Top 11 Songs with "Wedding" in the Title That Should Never be Played at a Wedding

on Jun 3, 2013

Start practicing your Funky Chicken and speak now or forever hold your peace, because wedding season is here to yank tears of happiness out of your eyes and devour your weekend plans. In fact, we love weddings so much that our very own Kyle decided to get one himself last weekend! He's the one on the left, with the antlers:
(Those two deer made it through fine, but the delicious cake they were perched on did not survive the night.)

Weddings have been a rich source of inspiration for songwriters as long as there have been both weddings and songs, which we're pretty sure is a long time. However, one must be careful when compiling their playlist for the reception, because a song about a wedding is not necessarily a "wedding song." If you have been assigned DJ duty this year and are currently shopping around, buyer beware: listen closely to those lyrics before you download...

11:  Billy Idol  -  "White Wedding"

Let's just get this one out of the way. Yes, Billy Idol's greatest hit is surely played at many weddings, because some folks can't leave a bad joke alone.

10:  The Swords Project  -  "Shannon's Wedding Song"

Solid live performance found here:
(Fun fact: we were at the show this video was taken at, because we're not very young.) Disqualifying lyric: There are no lyrics, and it's actually a beautiful song, but it is also a long GYBE-gone-delicate instrumental, one that will probably not go down well when your relatives want to get sloppy on the dance floor.

9:  The Wrens  -  "I Won't Come to Your Wedding"

Not that Wrens, but a 1950's doo-wop group also called the Wrens. Seriously though, that would also be a perfect title for a song by the other Wrens.
Disqualifying lyric: See title.

8:  Outkast  -  "Dracula's Wedding"

Disqualifying lyric: "...but I'm terrified of you," repeated ad nauseum.

7:  Kate Bush  -  "The Wedding List"

(RECORDED INFORMATION)
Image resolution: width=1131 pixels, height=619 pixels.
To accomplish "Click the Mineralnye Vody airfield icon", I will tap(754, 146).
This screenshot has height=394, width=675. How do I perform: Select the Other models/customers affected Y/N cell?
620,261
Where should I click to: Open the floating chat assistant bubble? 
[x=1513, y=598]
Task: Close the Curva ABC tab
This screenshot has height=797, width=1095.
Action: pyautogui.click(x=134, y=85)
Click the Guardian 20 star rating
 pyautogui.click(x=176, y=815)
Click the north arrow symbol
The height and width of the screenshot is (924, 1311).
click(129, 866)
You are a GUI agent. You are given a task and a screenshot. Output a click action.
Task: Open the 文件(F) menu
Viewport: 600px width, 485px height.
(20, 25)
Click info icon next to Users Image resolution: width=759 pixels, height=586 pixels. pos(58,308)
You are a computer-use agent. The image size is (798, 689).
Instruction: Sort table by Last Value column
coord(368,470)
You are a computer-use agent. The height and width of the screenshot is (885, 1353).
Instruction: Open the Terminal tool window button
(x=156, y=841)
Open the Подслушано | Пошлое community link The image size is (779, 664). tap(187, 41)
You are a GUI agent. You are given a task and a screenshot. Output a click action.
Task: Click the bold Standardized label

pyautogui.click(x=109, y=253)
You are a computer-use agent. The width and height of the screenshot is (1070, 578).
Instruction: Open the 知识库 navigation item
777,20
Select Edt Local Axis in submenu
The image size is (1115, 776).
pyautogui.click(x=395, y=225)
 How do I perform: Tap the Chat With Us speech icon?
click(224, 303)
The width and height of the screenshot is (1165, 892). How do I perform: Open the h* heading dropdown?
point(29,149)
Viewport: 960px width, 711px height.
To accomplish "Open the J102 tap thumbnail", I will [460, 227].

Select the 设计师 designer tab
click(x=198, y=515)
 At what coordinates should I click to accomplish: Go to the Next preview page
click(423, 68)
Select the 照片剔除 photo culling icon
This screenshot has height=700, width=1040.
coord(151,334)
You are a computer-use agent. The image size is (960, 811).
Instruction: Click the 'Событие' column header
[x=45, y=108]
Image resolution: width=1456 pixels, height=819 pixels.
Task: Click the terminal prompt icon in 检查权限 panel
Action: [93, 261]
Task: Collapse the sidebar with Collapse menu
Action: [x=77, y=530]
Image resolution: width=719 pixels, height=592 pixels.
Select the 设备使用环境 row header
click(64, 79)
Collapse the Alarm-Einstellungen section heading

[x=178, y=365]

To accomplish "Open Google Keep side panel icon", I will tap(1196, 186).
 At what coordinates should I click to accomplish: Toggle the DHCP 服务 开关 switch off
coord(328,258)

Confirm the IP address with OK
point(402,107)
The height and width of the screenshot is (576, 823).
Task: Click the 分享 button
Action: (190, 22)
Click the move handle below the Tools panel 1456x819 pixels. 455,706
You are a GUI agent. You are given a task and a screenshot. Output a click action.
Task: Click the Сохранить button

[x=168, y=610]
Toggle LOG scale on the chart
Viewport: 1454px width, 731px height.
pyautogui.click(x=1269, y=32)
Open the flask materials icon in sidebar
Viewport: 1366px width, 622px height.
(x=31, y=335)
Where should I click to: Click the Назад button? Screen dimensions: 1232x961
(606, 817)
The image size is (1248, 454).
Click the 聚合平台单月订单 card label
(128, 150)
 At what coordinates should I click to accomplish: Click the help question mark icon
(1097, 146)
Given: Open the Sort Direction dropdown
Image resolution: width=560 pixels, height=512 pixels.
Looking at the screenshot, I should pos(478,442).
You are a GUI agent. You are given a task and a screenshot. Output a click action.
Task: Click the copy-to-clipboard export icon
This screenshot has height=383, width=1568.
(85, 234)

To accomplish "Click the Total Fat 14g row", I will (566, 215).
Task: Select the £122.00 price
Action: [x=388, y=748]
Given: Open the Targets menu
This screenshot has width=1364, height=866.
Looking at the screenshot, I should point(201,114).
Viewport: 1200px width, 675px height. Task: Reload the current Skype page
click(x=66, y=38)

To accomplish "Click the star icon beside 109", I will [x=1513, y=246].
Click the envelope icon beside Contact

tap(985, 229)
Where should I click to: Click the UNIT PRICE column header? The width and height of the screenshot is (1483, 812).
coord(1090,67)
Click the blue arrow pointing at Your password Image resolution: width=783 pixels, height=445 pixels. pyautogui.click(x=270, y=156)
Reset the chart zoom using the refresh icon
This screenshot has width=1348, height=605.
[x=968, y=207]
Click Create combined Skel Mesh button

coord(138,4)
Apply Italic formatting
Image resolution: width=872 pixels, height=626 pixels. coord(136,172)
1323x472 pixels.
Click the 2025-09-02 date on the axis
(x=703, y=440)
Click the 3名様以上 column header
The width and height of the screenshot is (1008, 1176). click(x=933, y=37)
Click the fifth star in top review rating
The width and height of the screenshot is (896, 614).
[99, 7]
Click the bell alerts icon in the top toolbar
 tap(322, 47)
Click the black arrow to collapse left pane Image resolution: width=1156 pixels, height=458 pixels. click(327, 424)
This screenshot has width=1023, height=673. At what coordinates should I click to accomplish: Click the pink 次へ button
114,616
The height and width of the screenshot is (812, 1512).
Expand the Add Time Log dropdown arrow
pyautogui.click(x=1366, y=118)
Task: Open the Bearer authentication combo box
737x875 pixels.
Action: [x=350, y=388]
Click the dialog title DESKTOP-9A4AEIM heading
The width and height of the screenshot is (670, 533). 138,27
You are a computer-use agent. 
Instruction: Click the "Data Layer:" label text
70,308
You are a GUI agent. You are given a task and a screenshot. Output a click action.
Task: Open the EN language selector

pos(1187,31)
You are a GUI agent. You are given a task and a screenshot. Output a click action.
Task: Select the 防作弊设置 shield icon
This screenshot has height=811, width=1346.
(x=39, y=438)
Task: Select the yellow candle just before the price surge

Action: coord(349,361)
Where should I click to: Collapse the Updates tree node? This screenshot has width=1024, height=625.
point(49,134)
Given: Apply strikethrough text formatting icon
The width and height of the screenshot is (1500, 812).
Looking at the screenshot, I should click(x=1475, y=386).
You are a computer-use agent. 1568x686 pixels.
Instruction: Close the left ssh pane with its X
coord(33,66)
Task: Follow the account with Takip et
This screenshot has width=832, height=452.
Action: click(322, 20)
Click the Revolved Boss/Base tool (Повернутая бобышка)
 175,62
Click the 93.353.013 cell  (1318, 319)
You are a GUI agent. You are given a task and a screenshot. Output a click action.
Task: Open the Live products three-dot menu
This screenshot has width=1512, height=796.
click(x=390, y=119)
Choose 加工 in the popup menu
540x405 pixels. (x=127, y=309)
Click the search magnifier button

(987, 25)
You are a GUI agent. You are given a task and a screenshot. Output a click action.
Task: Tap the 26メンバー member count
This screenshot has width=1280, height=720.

(REQUESTS)
• A. From the wedding songs post, reproduce the part that opens with the words containing "Start practicing your" and closes with "before you download...".
• B. In the wedding songs post, what kind of group recorded "I Won't Come to Your Wedding"?
• C. Which song titles does the wedding songs post list?

(EXPECTED OUTPUTS)
• A.
Start practicing your Funky Chicken and speak now or forever hold your peace, because wedding season is here to yank tears of happiness out of your eyes and devour your weekend plans. In fact, we love weddings so much that our very own Kyle decided to get one himself last weekend! He's the one on the left, with the antlers:
(Those two deer made it through fine, but the delicious cake they were perched on did not survive the night.)

Weddings have been a rich source of inspiration for songwriters as long as there have been both weddings and songs, which we're pretty sure is a long time. However, one must be careful when compiling their playlist for the reception, because a song about a wedding is not necessarily a "wedding song." If you have been assigned DJ duty this year and are currently shopping around, buyer beware: listen closely to those lyrics before you download...

• B. A 1950's doo-wop group also called the Wrens.

• C.
"White Wedding"
"Shannon's Wedding Song"
"I Won't Come to Your Wedding"
"Dracula's Wedding"
"The Wedding List"